[Items from a data source]
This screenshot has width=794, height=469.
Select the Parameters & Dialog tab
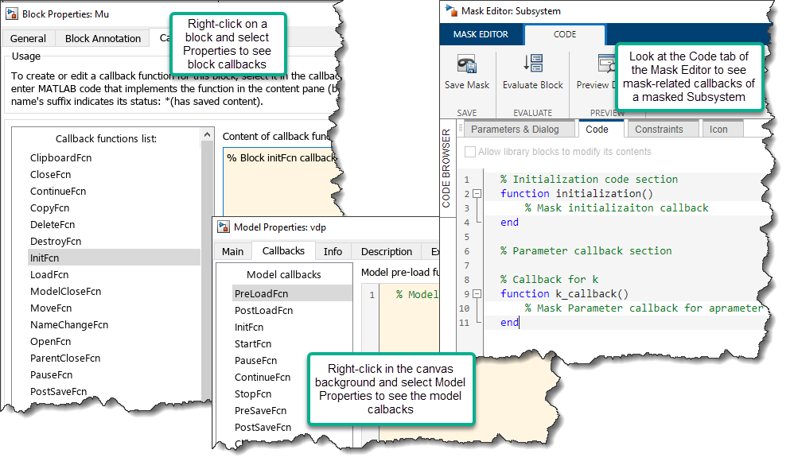515,130
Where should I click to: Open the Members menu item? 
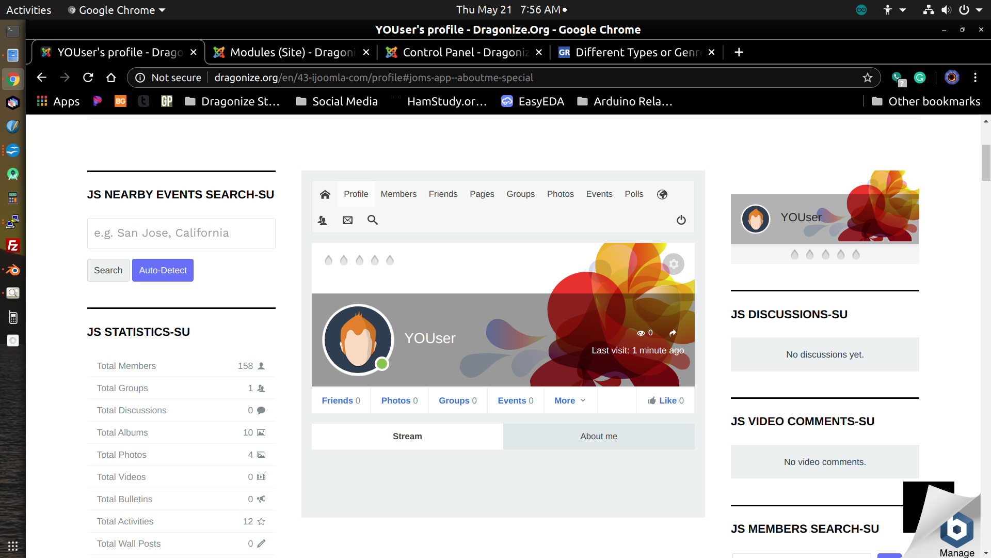(398, 194)
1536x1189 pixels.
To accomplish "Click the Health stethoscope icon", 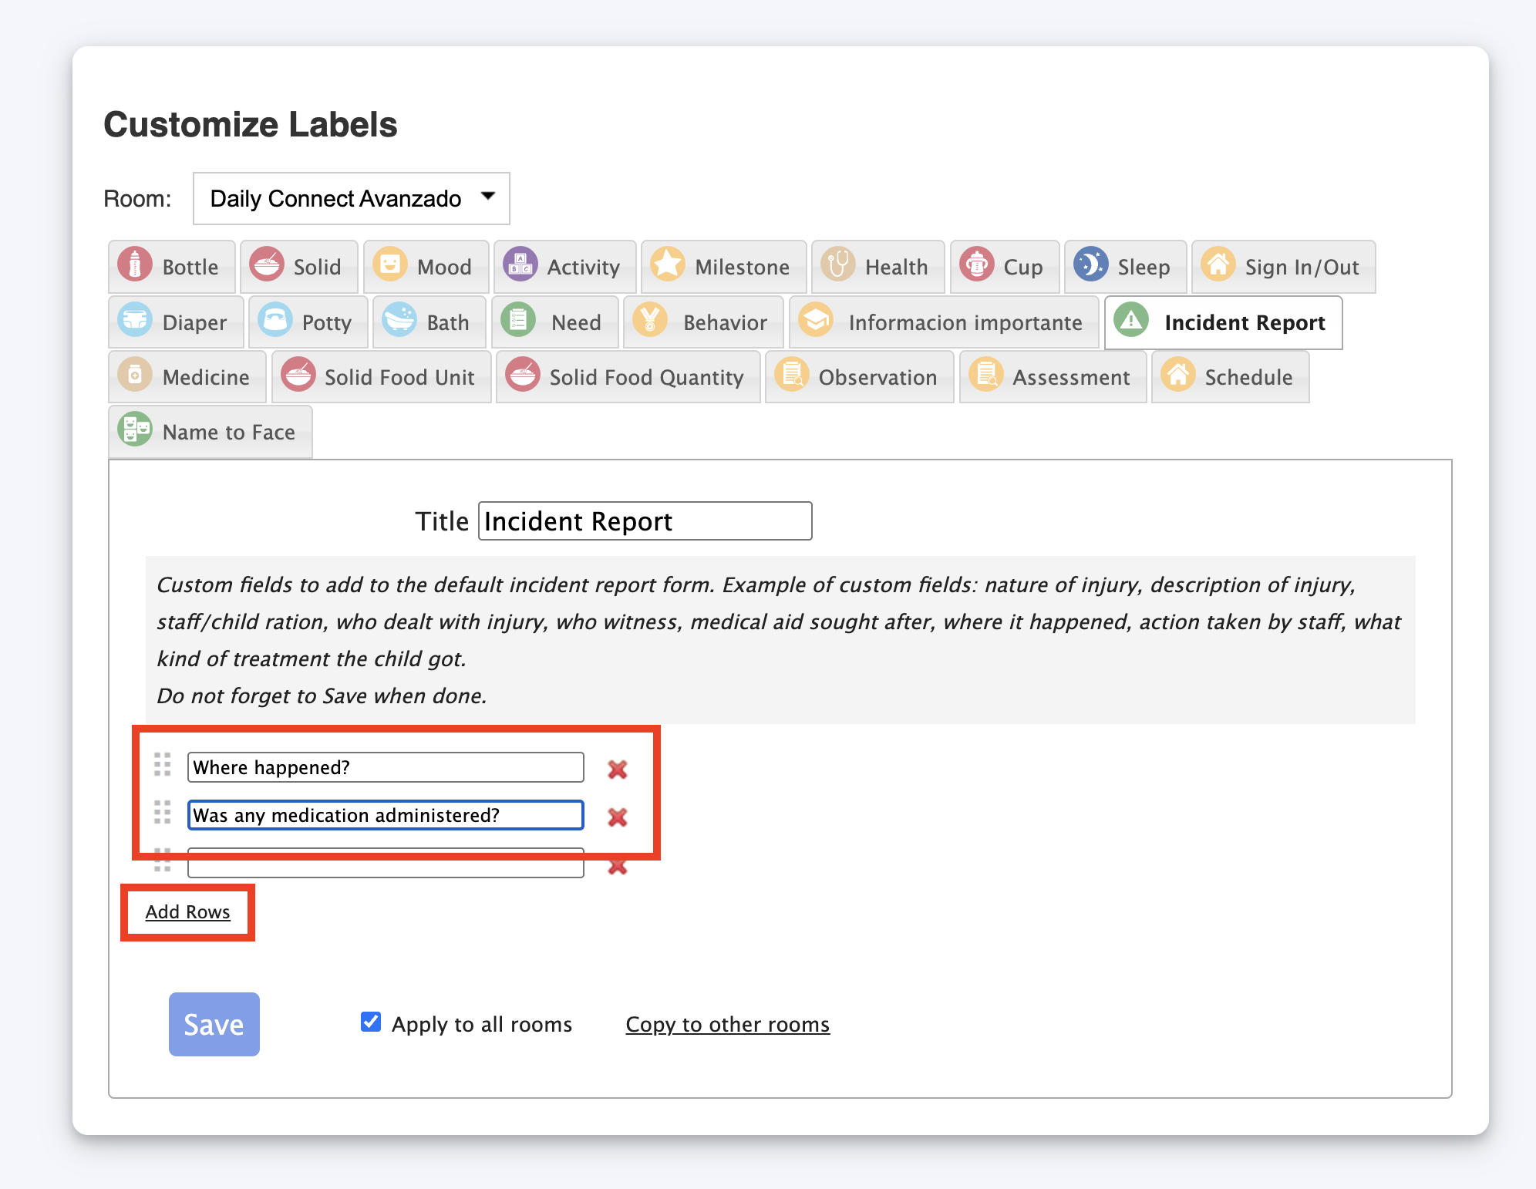I will (x=838, y=265).
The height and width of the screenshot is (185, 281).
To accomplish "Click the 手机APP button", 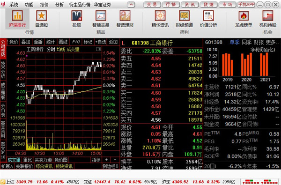I will point(246,5).
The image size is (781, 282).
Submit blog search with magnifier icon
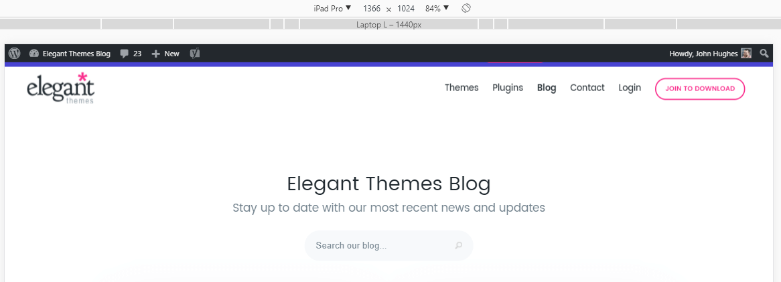coord(459,246)
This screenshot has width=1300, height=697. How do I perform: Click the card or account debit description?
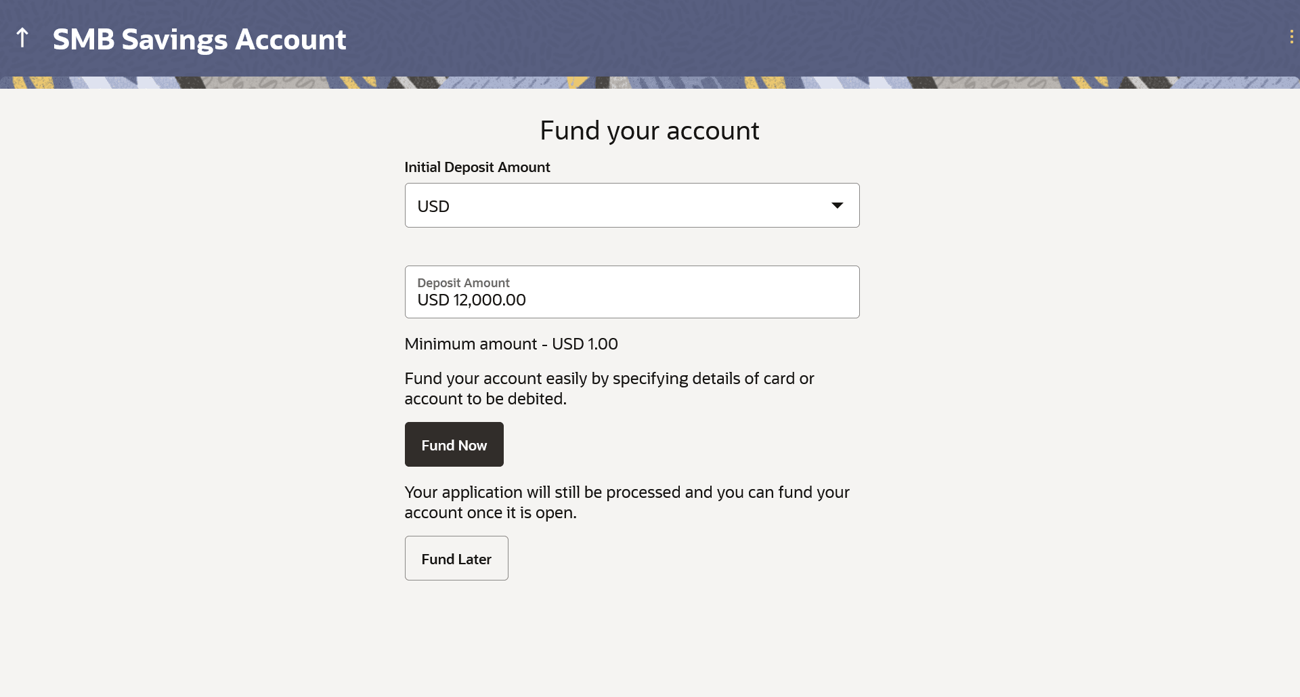click(609, 388)
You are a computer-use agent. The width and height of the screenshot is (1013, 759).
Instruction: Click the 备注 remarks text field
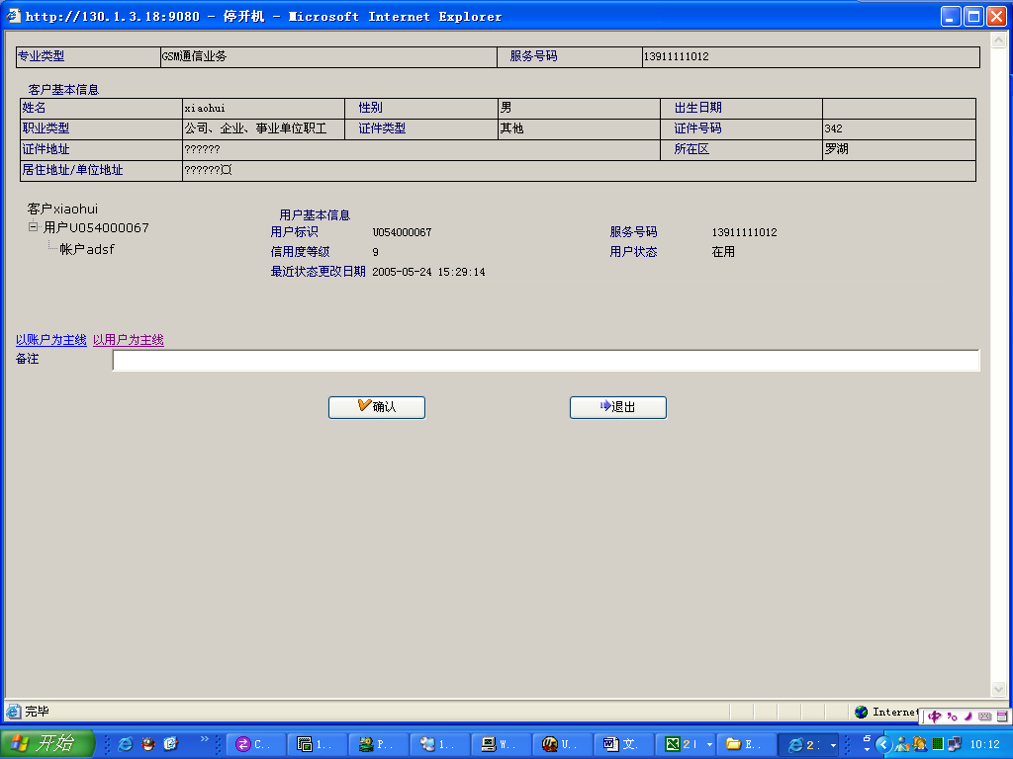coord(545,361)
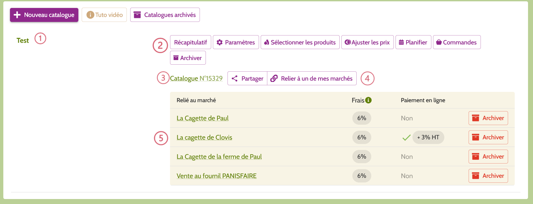
Task: Click the archive box icon inside Catalogues archivés
Action: 137,15
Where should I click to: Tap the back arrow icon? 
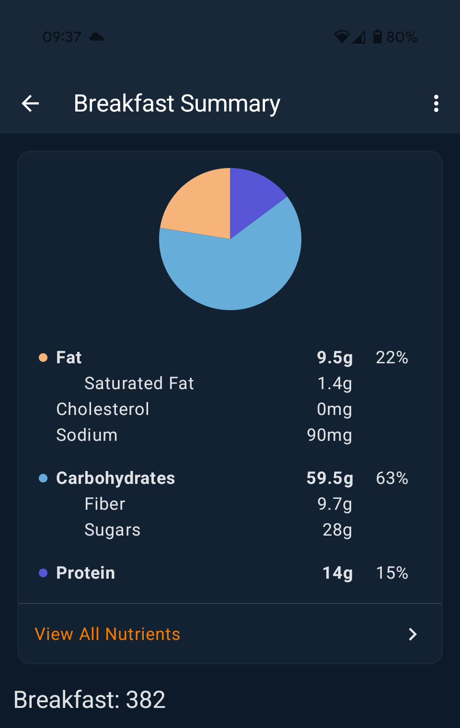pyautogui.click(x=30, y=103)

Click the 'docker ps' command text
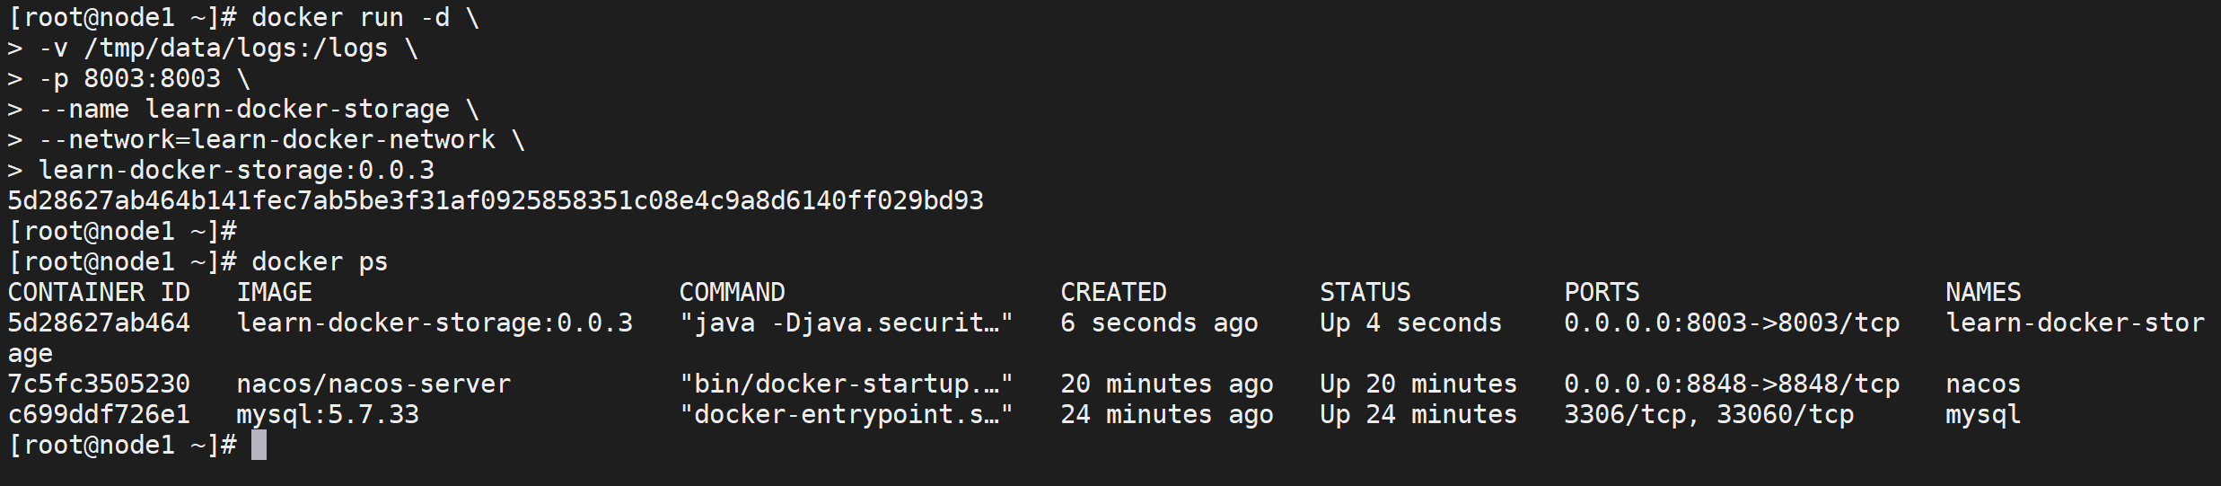click(320, 262)
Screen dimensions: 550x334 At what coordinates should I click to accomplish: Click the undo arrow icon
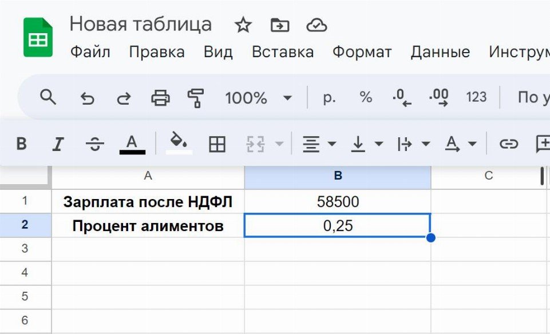[87, 98]
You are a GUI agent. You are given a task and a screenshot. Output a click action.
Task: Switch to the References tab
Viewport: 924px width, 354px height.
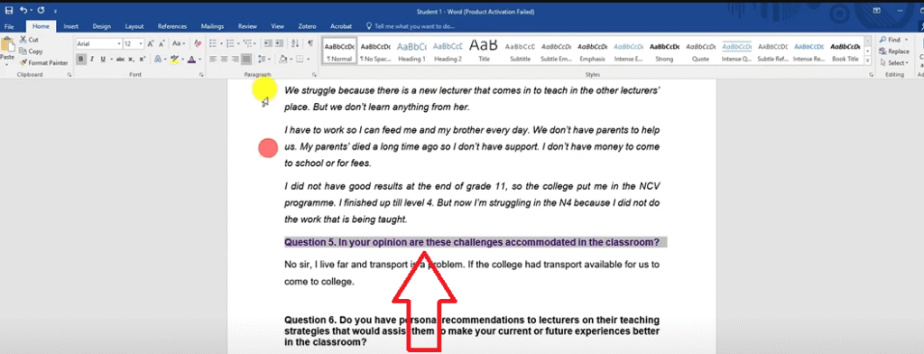click(x=172, y=26)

PROBLEM REQUIREMENTS:
Retype the listing from the line containing "The image size is (781, 282)." through the end of the listing, including both of those lines. Leave out the pictures.

OUTPUT FOR THIS EXERCISE:
The image size is (781, 282).
Submit blog search with magnifier icon
coord(459,246)
This screenshot has width=1300, height=697. How do I perform: Click the card or account debit description?
click(609, 388)
You are a computer-use agent. The width and height of the screenshot is (1013, 759).
Instruction: Click the 备注 remarks text field
coord(545,361)
Task: Click the archive box icon inside Catalogues archivés
Action: 137,15
Where should I click to: Tap the back arrow icon? 
pyautogui.click(x=30, y=103)

Click the 'docker ps' command text
click(320, 262)
Screen dimensions: 550x334 At what coordinates should I click to accomplish: Click the undo arrow icon
[87, 98]
You are a GUI agent. You are given a task and a screenshot. Output a click action.
Task: Switch to the References tab
Viewport: 924px width, 354px height.
click(x=172, y=26)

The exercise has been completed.